▶ _About this exercise_
From the line with "596x277 pixels. Task: Click" through the line with "Given: Switch to the Centimeters tab", repeat the entries verbatim, both end lines included, and add nothing.

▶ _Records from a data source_
════════

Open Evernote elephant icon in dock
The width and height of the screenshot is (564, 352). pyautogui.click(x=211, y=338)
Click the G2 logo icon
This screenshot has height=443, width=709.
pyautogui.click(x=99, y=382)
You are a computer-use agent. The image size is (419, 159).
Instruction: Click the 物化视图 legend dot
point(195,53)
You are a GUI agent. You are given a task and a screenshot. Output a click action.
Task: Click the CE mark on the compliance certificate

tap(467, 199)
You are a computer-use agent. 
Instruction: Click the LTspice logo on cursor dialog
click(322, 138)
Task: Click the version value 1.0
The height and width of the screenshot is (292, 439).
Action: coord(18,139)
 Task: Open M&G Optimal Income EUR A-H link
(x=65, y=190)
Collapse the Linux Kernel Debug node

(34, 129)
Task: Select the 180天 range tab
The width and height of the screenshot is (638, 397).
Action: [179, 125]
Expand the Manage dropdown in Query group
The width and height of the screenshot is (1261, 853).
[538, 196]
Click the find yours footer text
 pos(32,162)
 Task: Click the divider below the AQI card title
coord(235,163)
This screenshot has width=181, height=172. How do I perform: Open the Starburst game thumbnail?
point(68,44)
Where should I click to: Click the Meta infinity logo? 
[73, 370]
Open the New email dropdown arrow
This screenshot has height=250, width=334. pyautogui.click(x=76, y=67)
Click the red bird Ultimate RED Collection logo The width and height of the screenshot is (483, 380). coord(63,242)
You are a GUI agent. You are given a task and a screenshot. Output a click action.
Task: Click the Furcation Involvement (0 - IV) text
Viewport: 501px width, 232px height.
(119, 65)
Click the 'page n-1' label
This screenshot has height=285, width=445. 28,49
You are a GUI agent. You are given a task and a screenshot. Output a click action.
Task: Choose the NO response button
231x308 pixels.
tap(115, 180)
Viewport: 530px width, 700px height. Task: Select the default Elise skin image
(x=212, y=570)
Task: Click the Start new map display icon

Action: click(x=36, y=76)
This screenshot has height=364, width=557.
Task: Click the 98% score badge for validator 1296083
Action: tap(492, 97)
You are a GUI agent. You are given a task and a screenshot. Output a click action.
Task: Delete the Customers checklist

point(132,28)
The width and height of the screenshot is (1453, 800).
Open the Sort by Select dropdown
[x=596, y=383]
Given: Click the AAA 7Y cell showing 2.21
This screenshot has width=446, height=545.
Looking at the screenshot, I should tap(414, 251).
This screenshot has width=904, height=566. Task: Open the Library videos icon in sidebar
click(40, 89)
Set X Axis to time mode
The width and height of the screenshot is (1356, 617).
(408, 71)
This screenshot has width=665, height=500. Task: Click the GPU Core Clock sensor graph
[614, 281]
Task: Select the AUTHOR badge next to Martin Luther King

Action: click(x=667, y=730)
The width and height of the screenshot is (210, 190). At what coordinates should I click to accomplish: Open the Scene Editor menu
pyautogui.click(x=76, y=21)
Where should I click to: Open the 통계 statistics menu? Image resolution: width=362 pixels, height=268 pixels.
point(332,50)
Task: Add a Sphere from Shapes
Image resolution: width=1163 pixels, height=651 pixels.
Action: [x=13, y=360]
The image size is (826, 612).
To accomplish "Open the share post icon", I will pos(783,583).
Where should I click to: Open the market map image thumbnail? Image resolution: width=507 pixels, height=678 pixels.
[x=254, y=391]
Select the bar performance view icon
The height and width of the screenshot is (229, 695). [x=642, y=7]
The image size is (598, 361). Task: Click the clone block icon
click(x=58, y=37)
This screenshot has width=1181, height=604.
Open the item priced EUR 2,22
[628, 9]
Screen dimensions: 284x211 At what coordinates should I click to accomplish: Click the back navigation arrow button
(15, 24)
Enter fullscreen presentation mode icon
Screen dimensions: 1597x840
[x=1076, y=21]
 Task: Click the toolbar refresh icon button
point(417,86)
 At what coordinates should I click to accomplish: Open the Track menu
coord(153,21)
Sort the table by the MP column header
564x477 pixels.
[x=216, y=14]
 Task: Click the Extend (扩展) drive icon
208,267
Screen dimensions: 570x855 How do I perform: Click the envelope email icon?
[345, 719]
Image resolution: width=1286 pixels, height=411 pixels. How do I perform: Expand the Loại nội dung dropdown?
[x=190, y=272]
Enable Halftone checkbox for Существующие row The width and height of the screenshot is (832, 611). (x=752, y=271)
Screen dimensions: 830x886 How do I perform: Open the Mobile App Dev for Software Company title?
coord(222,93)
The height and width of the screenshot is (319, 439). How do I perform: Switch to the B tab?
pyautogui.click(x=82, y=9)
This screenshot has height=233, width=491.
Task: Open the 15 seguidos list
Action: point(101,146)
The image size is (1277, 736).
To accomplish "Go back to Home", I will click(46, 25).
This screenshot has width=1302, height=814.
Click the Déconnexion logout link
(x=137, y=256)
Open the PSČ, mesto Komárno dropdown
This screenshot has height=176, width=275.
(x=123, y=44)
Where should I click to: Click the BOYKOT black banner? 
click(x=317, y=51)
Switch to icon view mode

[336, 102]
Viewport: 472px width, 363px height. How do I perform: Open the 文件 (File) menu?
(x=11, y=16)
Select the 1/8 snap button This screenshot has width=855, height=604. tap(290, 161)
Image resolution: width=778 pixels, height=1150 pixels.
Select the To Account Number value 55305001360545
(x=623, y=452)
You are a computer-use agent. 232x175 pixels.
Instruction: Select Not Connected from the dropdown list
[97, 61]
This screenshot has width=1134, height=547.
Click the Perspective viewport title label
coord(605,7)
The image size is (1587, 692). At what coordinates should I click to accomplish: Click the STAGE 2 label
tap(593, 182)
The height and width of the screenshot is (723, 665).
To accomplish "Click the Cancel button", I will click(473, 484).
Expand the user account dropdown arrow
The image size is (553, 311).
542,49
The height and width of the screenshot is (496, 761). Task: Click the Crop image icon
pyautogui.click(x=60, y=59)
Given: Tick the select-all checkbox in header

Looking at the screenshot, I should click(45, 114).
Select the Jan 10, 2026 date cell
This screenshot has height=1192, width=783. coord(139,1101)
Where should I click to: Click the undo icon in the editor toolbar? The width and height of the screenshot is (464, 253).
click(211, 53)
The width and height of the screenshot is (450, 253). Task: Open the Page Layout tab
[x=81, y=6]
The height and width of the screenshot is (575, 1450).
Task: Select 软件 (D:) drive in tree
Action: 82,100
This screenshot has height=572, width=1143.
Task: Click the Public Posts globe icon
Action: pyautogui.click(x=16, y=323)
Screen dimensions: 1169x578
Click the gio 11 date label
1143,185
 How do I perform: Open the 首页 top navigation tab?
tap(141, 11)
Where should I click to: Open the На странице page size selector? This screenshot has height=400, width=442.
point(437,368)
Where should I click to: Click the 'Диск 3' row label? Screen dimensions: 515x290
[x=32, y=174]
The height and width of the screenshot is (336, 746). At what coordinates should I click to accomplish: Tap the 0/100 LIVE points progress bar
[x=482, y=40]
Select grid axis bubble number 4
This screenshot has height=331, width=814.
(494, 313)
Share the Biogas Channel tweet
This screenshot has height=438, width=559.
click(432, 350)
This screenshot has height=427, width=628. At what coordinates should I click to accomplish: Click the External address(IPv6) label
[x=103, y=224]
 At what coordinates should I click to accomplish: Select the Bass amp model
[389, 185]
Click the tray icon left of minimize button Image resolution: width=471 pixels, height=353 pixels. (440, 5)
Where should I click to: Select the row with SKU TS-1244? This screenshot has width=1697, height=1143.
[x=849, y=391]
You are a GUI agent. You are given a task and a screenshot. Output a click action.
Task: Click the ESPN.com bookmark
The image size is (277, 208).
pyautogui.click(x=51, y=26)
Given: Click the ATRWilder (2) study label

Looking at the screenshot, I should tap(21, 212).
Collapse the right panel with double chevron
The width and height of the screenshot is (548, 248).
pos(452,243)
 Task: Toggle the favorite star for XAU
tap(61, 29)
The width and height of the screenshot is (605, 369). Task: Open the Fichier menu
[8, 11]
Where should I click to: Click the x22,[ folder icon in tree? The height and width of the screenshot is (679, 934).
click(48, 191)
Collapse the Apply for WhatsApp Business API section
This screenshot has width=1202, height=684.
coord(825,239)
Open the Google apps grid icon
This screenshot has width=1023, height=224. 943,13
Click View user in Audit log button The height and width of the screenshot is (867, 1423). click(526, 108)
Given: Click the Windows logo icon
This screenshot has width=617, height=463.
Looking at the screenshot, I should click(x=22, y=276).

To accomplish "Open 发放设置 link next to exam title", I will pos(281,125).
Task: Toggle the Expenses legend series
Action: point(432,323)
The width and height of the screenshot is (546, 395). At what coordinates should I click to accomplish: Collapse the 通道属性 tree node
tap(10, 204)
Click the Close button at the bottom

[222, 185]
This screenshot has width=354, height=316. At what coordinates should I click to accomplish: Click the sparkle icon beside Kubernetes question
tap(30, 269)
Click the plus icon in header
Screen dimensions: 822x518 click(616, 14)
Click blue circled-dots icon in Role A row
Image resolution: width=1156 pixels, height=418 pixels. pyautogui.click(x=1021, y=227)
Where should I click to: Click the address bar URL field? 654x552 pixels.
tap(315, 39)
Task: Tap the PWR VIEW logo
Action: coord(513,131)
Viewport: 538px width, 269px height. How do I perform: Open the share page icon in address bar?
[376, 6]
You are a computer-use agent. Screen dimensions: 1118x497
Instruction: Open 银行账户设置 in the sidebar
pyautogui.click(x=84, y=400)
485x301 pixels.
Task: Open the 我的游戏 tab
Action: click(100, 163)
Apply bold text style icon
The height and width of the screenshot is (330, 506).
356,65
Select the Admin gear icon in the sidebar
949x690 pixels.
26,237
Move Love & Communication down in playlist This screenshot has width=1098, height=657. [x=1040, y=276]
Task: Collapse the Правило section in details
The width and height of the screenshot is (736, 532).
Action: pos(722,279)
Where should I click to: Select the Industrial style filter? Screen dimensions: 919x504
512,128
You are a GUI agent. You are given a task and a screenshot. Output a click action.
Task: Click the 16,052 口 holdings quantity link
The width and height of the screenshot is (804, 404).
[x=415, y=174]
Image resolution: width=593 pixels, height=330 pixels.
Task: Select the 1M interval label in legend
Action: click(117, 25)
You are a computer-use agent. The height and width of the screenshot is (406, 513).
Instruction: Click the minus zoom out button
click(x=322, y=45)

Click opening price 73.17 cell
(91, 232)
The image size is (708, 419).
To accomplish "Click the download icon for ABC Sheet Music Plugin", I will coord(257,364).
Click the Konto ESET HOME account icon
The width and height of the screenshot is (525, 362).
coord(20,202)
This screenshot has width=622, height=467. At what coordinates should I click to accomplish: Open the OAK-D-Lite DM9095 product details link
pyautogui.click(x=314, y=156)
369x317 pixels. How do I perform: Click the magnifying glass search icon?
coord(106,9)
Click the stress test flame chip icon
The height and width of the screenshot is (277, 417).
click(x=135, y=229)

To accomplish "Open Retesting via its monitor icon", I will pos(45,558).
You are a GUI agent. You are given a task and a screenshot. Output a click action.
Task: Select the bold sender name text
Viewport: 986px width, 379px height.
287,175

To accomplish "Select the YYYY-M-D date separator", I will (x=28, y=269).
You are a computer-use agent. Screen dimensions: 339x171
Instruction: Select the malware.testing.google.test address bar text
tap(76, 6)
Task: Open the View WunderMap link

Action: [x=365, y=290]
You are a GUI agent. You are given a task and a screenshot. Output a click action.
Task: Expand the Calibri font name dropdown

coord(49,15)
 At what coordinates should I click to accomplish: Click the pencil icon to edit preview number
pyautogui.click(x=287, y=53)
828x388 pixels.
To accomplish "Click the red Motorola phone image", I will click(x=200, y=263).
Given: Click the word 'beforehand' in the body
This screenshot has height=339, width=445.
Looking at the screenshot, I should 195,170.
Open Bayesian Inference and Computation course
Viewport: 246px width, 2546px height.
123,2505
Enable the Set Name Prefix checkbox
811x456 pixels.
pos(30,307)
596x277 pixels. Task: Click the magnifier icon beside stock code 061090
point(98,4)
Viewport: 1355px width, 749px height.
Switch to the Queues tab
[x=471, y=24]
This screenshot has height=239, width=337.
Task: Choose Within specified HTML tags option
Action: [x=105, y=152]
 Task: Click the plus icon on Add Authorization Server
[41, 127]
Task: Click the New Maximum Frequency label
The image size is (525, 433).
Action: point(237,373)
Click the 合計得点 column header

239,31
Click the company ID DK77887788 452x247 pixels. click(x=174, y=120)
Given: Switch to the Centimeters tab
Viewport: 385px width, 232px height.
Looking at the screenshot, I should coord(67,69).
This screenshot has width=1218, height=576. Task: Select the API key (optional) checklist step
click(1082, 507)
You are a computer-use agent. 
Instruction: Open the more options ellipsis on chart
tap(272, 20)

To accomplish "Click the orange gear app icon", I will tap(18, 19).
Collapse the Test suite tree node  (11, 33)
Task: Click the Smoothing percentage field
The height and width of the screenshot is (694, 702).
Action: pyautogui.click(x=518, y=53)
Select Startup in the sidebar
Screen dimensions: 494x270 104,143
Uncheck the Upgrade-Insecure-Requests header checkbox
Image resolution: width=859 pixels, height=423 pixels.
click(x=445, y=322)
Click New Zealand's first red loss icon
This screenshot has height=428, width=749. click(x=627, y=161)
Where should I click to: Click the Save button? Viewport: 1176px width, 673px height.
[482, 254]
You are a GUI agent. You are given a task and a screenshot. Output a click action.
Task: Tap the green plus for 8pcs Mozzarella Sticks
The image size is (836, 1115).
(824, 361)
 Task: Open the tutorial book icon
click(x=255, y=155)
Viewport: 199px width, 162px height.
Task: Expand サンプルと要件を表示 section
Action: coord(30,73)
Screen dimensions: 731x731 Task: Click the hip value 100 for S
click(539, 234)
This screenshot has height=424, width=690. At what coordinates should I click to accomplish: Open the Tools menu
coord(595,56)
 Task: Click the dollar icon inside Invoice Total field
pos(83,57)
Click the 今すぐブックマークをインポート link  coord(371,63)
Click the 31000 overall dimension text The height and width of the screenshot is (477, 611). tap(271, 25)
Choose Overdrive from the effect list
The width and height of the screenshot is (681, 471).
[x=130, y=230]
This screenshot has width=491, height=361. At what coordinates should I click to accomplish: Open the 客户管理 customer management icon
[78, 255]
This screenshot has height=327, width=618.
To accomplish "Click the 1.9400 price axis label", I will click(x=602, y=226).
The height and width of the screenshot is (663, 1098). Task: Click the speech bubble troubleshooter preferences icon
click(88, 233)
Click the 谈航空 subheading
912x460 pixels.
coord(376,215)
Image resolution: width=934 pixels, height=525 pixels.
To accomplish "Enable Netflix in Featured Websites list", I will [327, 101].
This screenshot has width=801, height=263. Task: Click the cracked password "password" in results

════════

▶ _Exercise output_
596x277 pixels. Task: Click the magnifier icon beside stock code 061090
point(98,4)
Viewport: 1355px width, 749px height.
Switch to the Queues tab
[x=471, y=24]
This screenshot has height=239, width=337.
Task: Choose Within specified HTML tags option
Action: [x=105, y=152]
 Task: Click the plus icon on Add Authorization Server
[41, 127]
Task: Click the New Maximum Frequency label
The image size is (525, 433).
Action: point(237,373)
Click the 合計得点 column header

239,31
Click the company ID DK77887788 452x247 pixels. click(x=174, y=120)
Given: Switch to the Centimeters tab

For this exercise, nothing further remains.